[Start SOURCE DATA]
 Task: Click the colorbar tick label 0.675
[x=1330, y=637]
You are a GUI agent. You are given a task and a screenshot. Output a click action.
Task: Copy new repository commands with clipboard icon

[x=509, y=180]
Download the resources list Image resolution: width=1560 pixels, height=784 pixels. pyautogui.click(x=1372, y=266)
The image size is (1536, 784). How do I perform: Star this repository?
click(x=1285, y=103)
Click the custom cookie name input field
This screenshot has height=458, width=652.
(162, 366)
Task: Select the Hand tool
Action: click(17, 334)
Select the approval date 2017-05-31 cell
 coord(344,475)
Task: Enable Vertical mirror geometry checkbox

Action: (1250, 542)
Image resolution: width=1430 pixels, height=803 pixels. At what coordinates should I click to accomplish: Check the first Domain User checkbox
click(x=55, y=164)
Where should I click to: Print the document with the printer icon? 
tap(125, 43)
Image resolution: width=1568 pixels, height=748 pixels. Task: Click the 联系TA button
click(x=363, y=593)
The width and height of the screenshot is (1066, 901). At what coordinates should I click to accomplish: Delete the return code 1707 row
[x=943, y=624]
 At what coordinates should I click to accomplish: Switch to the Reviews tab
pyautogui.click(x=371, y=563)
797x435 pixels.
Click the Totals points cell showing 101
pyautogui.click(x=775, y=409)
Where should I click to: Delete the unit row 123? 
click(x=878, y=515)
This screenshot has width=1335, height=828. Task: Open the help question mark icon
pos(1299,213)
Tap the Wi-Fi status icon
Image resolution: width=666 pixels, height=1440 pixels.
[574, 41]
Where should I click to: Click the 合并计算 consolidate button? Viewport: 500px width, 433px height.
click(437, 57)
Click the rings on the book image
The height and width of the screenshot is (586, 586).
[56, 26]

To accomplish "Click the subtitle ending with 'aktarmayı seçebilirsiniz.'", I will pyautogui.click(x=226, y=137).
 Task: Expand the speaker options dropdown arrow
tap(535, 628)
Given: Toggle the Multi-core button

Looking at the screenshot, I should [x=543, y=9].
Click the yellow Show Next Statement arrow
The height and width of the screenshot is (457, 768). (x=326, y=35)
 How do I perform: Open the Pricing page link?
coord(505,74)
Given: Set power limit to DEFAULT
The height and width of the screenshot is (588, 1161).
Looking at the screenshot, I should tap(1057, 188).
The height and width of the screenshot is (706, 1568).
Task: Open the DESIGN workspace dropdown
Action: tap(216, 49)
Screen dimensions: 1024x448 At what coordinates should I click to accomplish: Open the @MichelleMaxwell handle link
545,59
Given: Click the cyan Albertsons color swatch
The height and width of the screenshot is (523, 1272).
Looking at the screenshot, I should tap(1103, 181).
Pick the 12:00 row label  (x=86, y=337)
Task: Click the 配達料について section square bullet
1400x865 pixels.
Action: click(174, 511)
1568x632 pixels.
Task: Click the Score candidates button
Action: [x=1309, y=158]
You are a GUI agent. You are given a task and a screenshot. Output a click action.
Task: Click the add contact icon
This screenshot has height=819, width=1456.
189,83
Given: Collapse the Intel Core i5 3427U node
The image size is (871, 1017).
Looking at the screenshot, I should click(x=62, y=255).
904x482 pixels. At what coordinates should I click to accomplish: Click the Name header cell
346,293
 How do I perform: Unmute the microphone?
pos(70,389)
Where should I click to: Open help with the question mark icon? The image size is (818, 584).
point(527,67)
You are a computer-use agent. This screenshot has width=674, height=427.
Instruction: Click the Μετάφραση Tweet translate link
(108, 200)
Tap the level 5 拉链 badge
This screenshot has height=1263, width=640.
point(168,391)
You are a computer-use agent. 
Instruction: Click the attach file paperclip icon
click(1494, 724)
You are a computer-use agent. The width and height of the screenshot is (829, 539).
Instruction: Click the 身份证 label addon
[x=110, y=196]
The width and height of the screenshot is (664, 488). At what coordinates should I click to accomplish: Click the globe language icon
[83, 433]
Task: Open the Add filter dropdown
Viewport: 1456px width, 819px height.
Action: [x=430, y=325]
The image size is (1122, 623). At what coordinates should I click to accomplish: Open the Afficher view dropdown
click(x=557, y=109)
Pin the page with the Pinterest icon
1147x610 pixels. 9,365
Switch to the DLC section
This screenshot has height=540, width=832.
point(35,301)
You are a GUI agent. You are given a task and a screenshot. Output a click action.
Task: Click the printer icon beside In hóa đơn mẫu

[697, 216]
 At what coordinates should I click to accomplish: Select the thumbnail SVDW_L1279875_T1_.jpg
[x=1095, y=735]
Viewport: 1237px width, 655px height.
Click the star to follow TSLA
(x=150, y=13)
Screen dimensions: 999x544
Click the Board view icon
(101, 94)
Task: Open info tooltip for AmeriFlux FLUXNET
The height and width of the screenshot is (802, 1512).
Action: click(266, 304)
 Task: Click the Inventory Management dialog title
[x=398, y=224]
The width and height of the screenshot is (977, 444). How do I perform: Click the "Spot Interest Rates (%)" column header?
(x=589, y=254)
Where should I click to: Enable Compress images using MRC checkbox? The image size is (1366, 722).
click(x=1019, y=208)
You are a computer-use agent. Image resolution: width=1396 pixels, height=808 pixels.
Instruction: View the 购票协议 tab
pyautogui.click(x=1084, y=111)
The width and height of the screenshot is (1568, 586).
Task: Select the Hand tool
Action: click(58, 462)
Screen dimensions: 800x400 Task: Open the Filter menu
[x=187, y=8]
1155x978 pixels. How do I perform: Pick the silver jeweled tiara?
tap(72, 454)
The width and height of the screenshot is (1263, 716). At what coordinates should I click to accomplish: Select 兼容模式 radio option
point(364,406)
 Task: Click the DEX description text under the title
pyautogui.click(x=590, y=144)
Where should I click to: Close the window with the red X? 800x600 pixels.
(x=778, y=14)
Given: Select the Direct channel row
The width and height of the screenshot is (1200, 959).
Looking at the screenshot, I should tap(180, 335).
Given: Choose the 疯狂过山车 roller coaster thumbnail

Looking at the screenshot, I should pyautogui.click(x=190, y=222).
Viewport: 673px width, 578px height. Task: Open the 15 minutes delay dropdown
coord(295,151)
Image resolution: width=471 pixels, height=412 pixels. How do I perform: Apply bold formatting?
[End SOURCE DATA]
Retype all of the material above word for word.

 Task: Click the colorbar tick label 0.675
[x=1330, y=637]
You are a GUI agent. You are given a task and a screenshot. Output a click action.
Task: Copy new repository commands with clipboard icon

[x=509, y=180]
Download the resources list Image resolution: width=1560 pixels, height=784 pixels. pyautogui.click(x=1372, y=266)
The image size is (1536, 784). How do I perform: Star this repository?
click(x=1285, y=103)
Click the custom cookie name input field
This screenshot has height=458, width=652.
(162, 366)
Task: Select the Hand tool
Action: click(17, 334)
Select the approval date 2017-05-31 cell
 coord(344,475)
Task: Enable Vertical mirror geometry checkbox

Action: (1250, 542)
Image resolution: width=1430 pixels, height=803 pixels. At what coordinates should I click to accomplish: Check the first Domain User checkbox
click(x=55, y=164)
Where should I click to: Print the document with the printer icon? 
tap(125, 43)
Image resolution: width=1568 pixels, height=748 pixels. Task: Click the 联系TA button
click(x=363, y=593)
The width and height of the screenshot is (1066, 901). At what coordinates should I click to accomplish: Delete the return code 1707 row
[x=943, y=624]
 At what coordinates should I click to accomplish: Switch to the Reviews tab
pyautogui.click(x=371, y=563)
797x435 pixels.
Click the Totals points cell showing 101
pyautogui.click(x=775, y=409)
Where should I click to: Delete the unit row 123? 
click(x=878, y=515)
This screenshot has width=1335, height=828. Task: Open the help question mark icon
pos(1299,213)
Tap the Wi-Fi status icon
Image resolution: width=666 pixels, height=1440 pixels.
[574, 41]
Where should I click to: Click the 合并计算 consolidate button? Viewport: 500px width, 433px height.
click(437, 57)
Click the rings on the book image
The height and width of the screenshot is (586, 586).
[56, 26]

To accomplish "Click the subtitle ending with 'aktarmayı seçebilirsiniz.'", I will pyautogui.click(x=226, y=137).
 Task: Expand the speaker options dropdown arrow
tap(535, 628)
Given: Toggle the Multi-core button

Looking at the screenshot, I should [x=543, y=9].
Click the yellow Show Next Statement arrow
The height and width of the screenshot is (457, 768). (x=326, y=35)
 How do I perform: Open the Pricing page link?
coord(505,74)
Given: Set power limit to DEFAULT
The height and width of the screenshot is (588, 1161).
Looking at the screenshot, I should tap(1057, 188).
The height and width of the screenshot is (706, 1568).
Task: Open the DESIGN workspace dropdown
Action: tap(216, 49)
Screen dimensions: 1024x448 At what coordinates should I click to accomplish: Open the @MichelleMaxwell handle link
545,59
Given: Click the cyan Albertsons color swatch
The height and width of the screenshot is (523, 1272).
Looking at the screenshot, I should tap(1103, 181).
Pick the 12:00 row label  (x=86, y=337)
Task: Click the 配達料について section square bullet
1400x865 pixels.
Action: click(174, 511)
1568x632 pixels.
Task: Click the Score candidates button
Action: [x=1309, y=158]
You are a GUI agent. You are given a task and a screenshot. Output a click action.
Task: Click the add contact icon
This screenshot has height=819, width=1456.
189,83
Given: Collapse the Intel Core i5 3427U node
The image size is (871, 1017).
Looking at the screenshot, I should click(x=62, y=255).
904x482 pixels. At what coordinates should I click to accomplish: Click the Name header cell
346,293
 How do I perform: Unmute the microphone?
pos(70,389)
Where should I click to: Open help with the question mark icon? The image size is (818, 584).
point(527,67)
You are a computer-use agent. This screenshot has width=674, height=427.
Instruction: Click the Μετάφραση Tweet translate link
(108, 200)
Tap the level 5 拉链 badge
This screenshot has height=1263, width=640.
point(168,391)
You are a computer-use agent. 
Instruction: Click the attach file paperclip icon
click(1494, 724)
You are a computer-use agent. The width and height of the screenshot is (829, 539).
Instruction: Click the 身份证 label addon
[x=110, y=196]
The width and height of the screenshot is (664, 488). At what coordinates should I click to accomplish: Click the globe language icon
[83, 433]
Task: Open the Add filter dropdown
Viewport: 1456px width, 819px height.
Action: [x=430, y=325]
The image size is (1122, 623). At what coordinates should I click to accomplish: Open the Afficher view dropdown
click(x=557, y=109)
Pin the page with the Pinterest icon
1147x610 pixels. 9,365
Switch to the DLC section
This screenshot has height=540, width=832.
point(35,301)
You are a GUI agent. You are given a task and a screenshot. Output a click action.
Task: Click the printer icon beside In hóa đơn mẫu

[697, 216]
 At what coordinates should I click to accomplish: Select the thumbnail SVDW_L1279875_T1_.jpg
[x=1095, y=735]
Viewport: 1237px width, 655px height.
Click the star to follow TSLA
(x=150, y=13)
Screen dimensions: 999x544
Click the Board view icon
(101, 94)
Task: Open info tooltip for AmeriFlux FLUXNET
The height and width of the screenshot is (802, 1512).
Action: click(266, 304)
 Task: Click the Inventory Management dialog title
[x=398, y=224]
The width and height of the screenshot is (977, 444). How do I perform: Click the "Spot Interest Rates (%)" column header?
(x=589, y=254)
Where should I click to: Enable Compress images using MRC checkbox? The image size is (1366, 722).
click(x=1019, y=208)
You are a computer-use agent. Image resolution: width=1396 pixels, height=808 pixels.
Instruction: View the 购票协议 tab
pyautogui.click(x=1084, y=111)
The width and height of the screenshot is (1568, 586).
Task: Select the Hand tool
Action: click(58, 462)
Screen dimensions: 800x400 Task: Open the Filter menu
[x=187, y=8]
1155x978 pixels. How do I perform: Pick the silver jeweled tiara?
tap(72, 454)
The width and height of the screenshot is (1263, 716). At what coordinates should I click to accomplish: Select 兼容模式 radio option
point(364,406)
 Task: Click the DEX description text under the title
pyautogui.click(x=590, y=144)
Where should I click to: Close the window with the red X? 800x600 pixels.
(x=778, y=14)
Given: Select the Direct channel row
The width and height of the screenshot is (1200, 959).
Looking at the screenshot, I should tap(180, 335).
Given: Choose the 疯狂过山车 roller coaster thumbnail

Looking at the screenshot, I should pyautogui.click(x=190, y=222).
Viewport: 673px width, 578px height. Task: Open the 15 minutes delay dropdown
coord(295,151)
Image resolution: width=471 pixels, height=412 pixels. How do I perform: Apply bold formatting?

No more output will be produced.